■ Dataset entries:
--- START ---

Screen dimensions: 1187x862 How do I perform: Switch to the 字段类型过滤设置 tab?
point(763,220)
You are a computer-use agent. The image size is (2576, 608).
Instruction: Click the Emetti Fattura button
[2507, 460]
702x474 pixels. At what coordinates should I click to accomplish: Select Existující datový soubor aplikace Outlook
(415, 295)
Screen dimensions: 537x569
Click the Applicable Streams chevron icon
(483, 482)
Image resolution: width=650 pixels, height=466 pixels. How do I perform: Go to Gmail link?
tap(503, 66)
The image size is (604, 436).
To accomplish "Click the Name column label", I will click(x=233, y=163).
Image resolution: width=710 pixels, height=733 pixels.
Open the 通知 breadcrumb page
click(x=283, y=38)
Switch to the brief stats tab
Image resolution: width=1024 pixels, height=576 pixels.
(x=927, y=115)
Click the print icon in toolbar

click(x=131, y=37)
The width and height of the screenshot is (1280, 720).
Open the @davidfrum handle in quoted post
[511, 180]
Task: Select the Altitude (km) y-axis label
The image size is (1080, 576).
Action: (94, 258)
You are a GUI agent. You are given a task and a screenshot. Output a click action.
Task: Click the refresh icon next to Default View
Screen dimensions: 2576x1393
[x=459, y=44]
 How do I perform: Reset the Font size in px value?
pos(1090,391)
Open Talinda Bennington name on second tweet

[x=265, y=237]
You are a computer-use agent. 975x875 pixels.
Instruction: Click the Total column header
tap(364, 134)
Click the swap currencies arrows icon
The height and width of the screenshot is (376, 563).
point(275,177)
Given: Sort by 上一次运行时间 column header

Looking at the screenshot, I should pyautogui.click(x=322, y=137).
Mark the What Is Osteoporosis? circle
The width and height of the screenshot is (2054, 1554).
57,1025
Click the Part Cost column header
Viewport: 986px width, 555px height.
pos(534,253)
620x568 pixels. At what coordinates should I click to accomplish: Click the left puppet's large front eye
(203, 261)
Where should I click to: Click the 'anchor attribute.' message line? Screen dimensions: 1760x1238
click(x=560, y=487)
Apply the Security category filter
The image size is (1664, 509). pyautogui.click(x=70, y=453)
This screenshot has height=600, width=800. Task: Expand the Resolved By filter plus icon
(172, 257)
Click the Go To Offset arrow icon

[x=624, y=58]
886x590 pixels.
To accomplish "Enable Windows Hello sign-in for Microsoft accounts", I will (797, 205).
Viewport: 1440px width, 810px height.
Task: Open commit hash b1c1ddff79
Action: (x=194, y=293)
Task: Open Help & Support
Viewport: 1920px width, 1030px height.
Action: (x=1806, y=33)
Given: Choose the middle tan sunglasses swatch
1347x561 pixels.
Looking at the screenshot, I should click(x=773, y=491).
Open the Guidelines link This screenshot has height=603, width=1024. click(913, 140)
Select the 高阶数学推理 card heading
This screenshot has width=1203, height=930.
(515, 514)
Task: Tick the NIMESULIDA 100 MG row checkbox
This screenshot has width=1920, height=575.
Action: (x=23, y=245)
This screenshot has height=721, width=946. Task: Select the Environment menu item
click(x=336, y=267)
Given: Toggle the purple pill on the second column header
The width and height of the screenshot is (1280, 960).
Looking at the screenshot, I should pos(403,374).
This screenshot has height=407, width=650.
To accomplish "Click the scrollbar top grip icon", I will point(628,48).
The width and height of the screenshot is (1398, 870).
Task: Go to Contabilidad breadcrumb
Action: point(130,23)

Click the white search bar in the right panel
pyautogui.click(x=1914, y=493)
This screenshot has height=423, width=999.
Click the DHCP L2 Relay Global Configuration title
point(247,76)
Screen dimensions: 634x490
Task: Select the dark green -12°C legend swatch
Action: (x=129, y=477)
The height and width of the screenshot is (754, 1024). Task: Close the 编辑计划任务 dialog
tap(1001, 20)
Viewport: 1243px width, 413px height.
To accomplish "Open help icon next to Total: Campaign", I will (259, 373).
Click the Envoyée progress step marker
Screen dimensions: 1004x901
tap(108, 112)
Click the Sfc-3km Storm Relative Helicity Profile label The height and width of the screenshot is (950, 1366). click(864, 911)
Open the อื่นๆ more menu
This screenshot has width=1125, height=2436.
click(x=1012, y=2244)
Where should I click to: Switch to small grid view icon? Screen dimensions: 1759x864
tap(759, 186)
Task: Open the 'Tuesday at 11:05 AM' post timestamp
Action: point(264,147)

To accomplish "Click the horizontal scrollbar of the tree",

--- END ---

■ EXERCISE PROMPT: A single figure is the whole answer here: the number of lines in the records above that include "agent".

■ SOLUTION FOR THIS TASK: 3